BRONTEKST
----
Verweerders hebben bij brief van 22 juli 2010 meegedeeld af te zien van het voeren van verweer.
2. Bespreking van de cassatiemiddelen
2.1
Het verzoekschrift tot cassatie bevat zeven cassatiemiddelen.
2.2
Middel 1 is gericht tegen rechtsoverweging 4.1, waarin het hof de ontvankelijkheid van [verzoekster] in haar hoger beroep van de beschikking van 21 januari 2008 als volgt heeft beoordeeld:
‘Alvorens de grieven van appellante te behandelen, dient de ontvankelijkheid van haar appel tegen de bestreden beschikking van 21 januari 2008 te worden beoordeeld.
Het hof constateert dat uit het dictum van die beschikking zonder meer blijkt dat dit een eindbeschikking betreft voor zover daarin het meer of anders verzochte is afgewezen. Op grond van artikel 358 Rv moet binnen drie maanden, te rekenen vanaf de dag van de uitspraak, hoger beroep worden ingesteld. Nu appellante eerst op 10 september 2009 appel heeft ingesteld, is zij daarmee te laat en moet zij in dit gedeelte van haar hoger beroep niet-ontvankelijk worden verklaard.
Het voorgaande brengt mee dat de tweede, derde en vierde grief van appellante geen bespreking meer behoeven, omdat zij zich richten tegen overwegingen uit de beschikking van 21 januari 2008. De kantonrechter heeft in zijn beschikking van 11 juni 2009 met betrekking tot de geschilpunten zoals in eerste aanleg reeds naar voren gebracht en zoals thans neergelegd in de tweede, derde en vierde grief, geoordeeld dat appellante niet-ontvankelijk moet worden verklaard wegens het gezag van gewijsde van de beschikking van 21 januari 2008. Gelet op hetgeen hiervoor is overwogen, is dat oordeel juist. De eerste grief faalt derhalve.’
2.3
Het middel klaagt dat dit oordeel blijk geeft van een onjuiste rechtsopvatting, dan wel niet begrijpelijk is gemotiveerd, nu het karakter van een eindbeslissing niet uitsluitend wordt bepaald door het dictum en in dit geval de beslissing van de kantonrechter om de executeur-testamentair en de notaris te handhaven tezamen en in verband met de aan de notaris gegeven onderzoeksopdracht onder de geschetste omstandigheden slechts als een tussenbeschikking kan worden aangemerkt.
2.4
Het middel faalt.
De kantonrechter heeft in zijn beschikking van 21 januari 2008 — in cassatie niet bestreden — in rechtsoverweging 2 het door [verzoekster] gedane verzoek omschreven als
- (i)
een verzoek tot het bevelen van een boedelbeschrijving als bedoeld in art. 672 Rv. en
- (ii)
----
OPDRACHTEN
**a.** Beantwoord aan de hand van de tekst over de cassatiemiddelen de volgende vragen:
(i) Bij brief van welke datum deelden verweerders mee af te zien van het voeren van verweer?
(ii) Hoeveel cassatiemiddelen bevat het verzoekschrift tot cassatie?
(iii) Op welke datum heeft appellante volgens het hof appel ingesteld?
**b.** Vul de tekst over de cassatiemiddelen aan met het volgende stuk, te beginnen na het laatst getoonde onderdeel.

(Voorbeelden van schermlokalisatie)
----
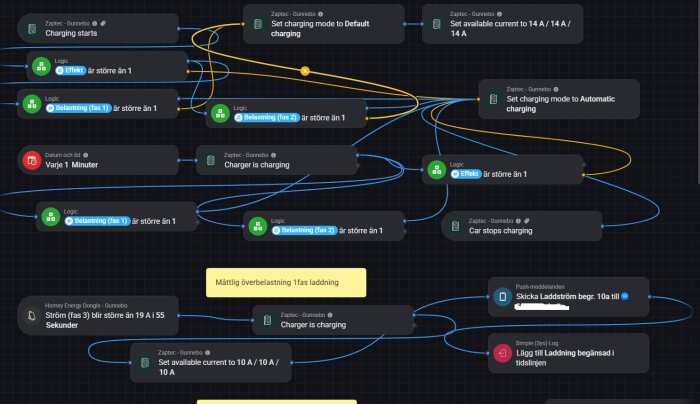Click the blue tag after Skicka Laddström begr.

[625, 296]
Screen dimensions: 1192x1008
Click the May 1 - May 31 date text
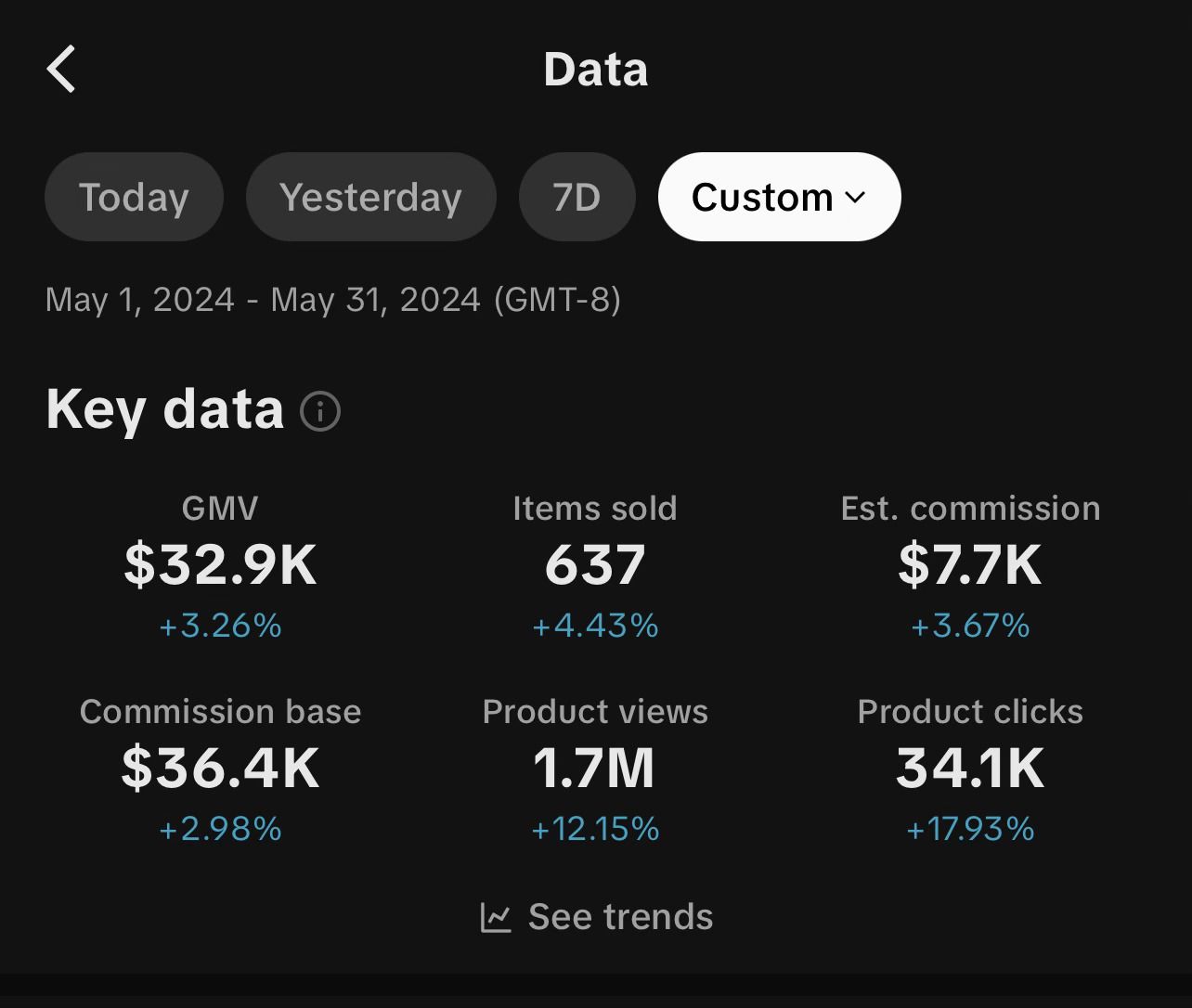point(332,300)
----
ANTWOORDEN
**a.**
(i) 22 juli 2010
(ii) Zeven
(iii) 10 september 2009

**b.**
tot ontslag van [verweerster 1] als executeur-testamentair.
2.5
Vervolgens heeft het hof daarover in de rechtsoverwegingen 4.2 en 4.3 als volgt beslist:
‘4.2.
Voor zover het hoger beroep gericht is tegen het bevel tot boedelbeschrijving in de beschikking van 21 januari 2008, overweegt het hof, evenals de kantonrechter in zijn beschikking van 11 juni 2009, dat appellante in dit deel van haar appel evenmin ontvankelijk is, nu tegen een bevel tot boedelbeschrijving op grond van artikel 672 Rv geen hogere voorziening is toegelaten.
4.3.
Nu het hoger beroep van appellante zich alleen kan uitstrekken tot de beschikking van 11 juni 2009, waartegen zij ingevolge artikel 358 Rv tijdig appel heeft ingesteld, behoeft het verweer van geïntimeerden dat appellante niet-ontvankelijk moet worden verklaard omdat zij in haar appelschrift enkele van de in de beschikking van 21 januari 2008 vermelde partijen, [betrokkene 3] en [betrokkene 4], buiten beschouwing heeft gelaten, geen behandeling meer.’
2.6
Nu in het dictum uitdrukkelijk wordt beslist op het verzochte: het eerste verzoek wordt toegewezen en het tweede verzoek wordt afgewezen, is sprake van een eindbeschikking5..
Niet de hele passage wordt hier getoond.